__Problem requirements__. Reproduce the entries below verbatim, from the line containing "Task: Toggle the Level dropdown arrow" through the line containing "Action: pyautogui.click(x=785, y=484)", both lines included, and leave the pictures out of your answer.

# Start of Data rows

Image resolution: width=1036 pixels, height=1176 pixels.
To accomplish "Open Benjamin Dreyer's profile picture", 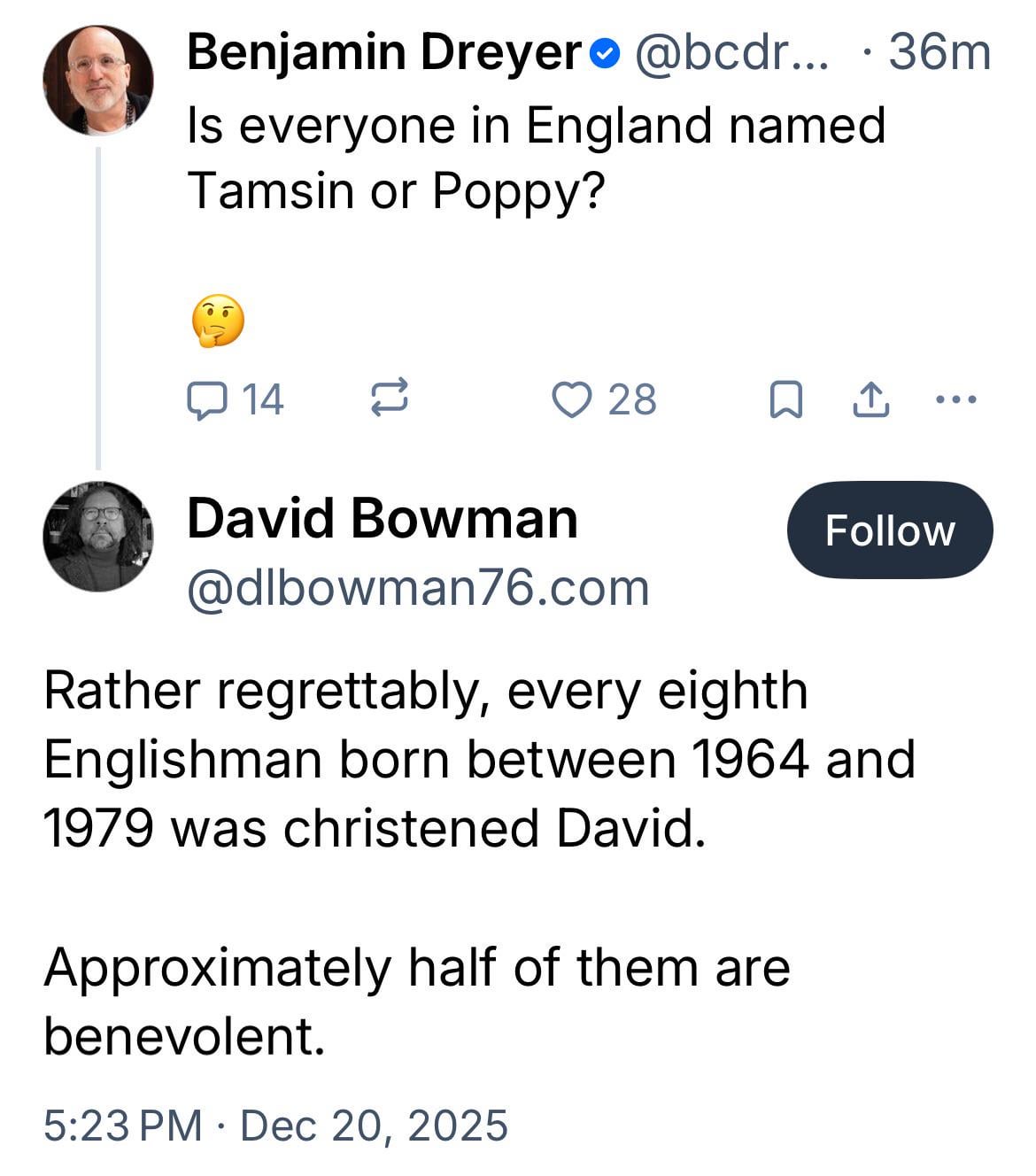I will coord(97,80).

# End of Data rows
# Start of Data rows

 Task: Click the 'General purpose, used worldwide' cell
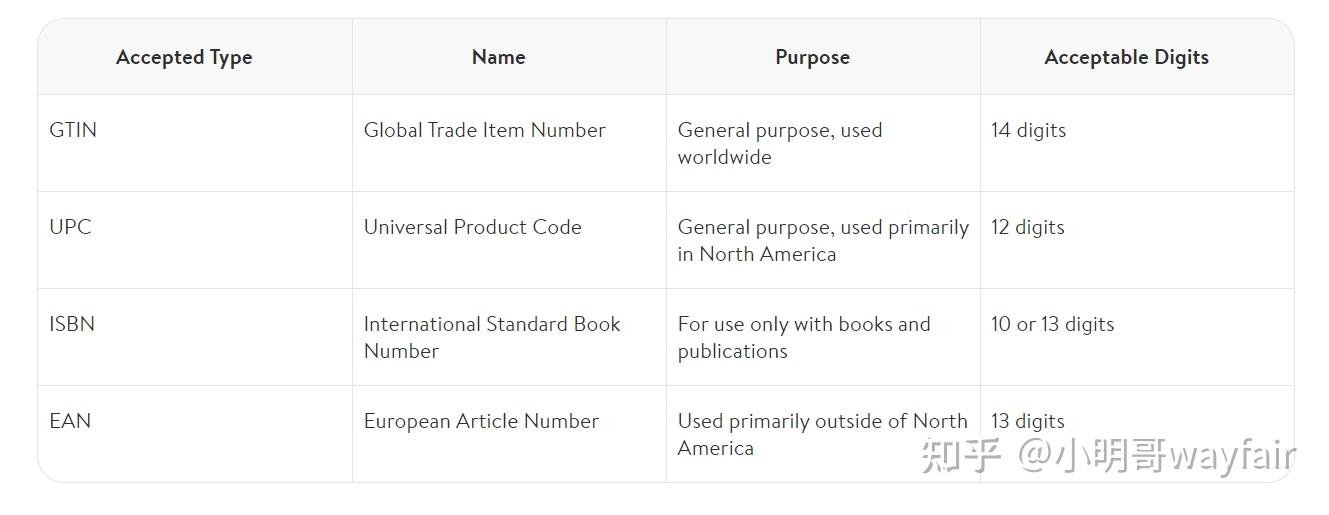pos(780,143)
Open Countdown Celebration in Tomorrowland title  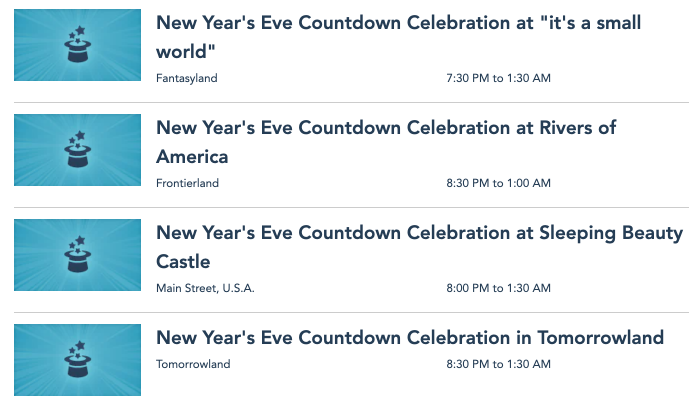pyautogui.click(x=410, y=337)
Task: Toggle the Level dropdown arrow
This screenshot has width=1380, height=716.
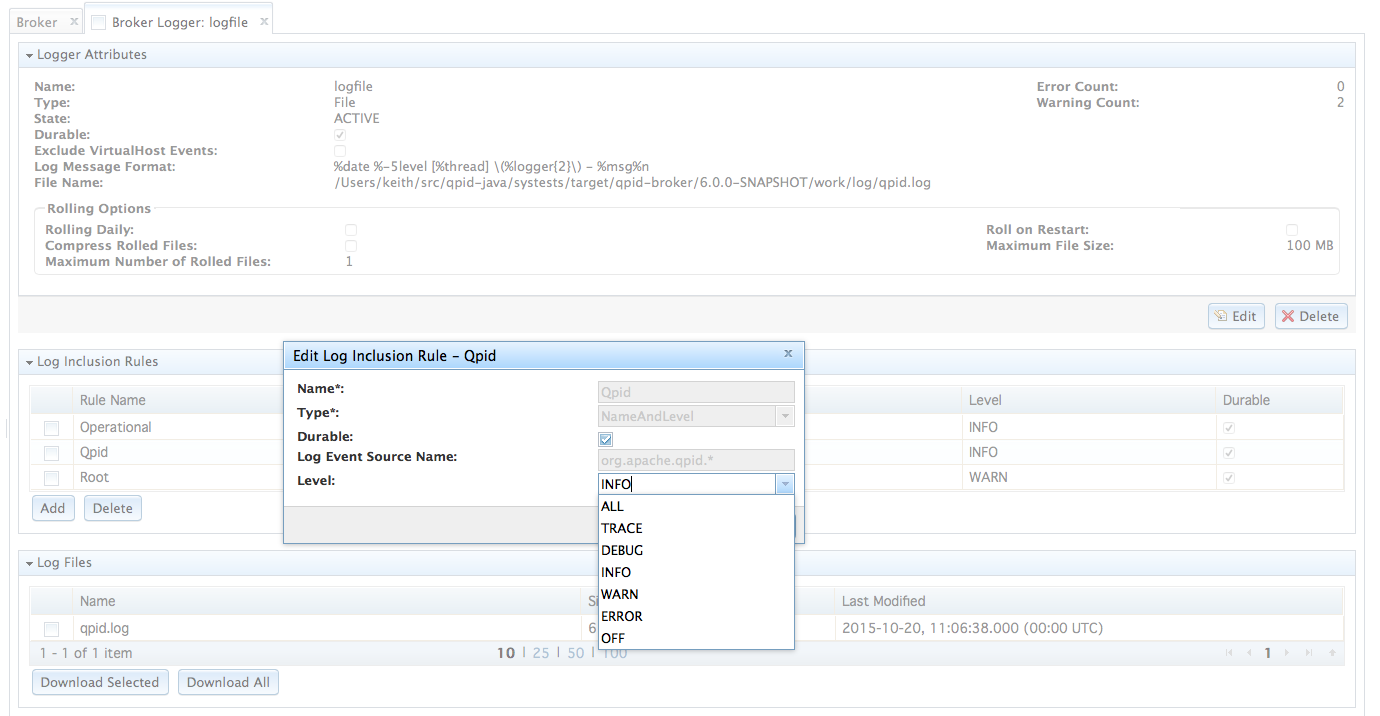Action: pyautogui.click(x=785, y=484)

# End of Data rows

__Task response__.
Task: Toggle the Level dropdown arrow
This screenshot has width=1380, height=716.
Action: pyautogui.click(x=785, y=484)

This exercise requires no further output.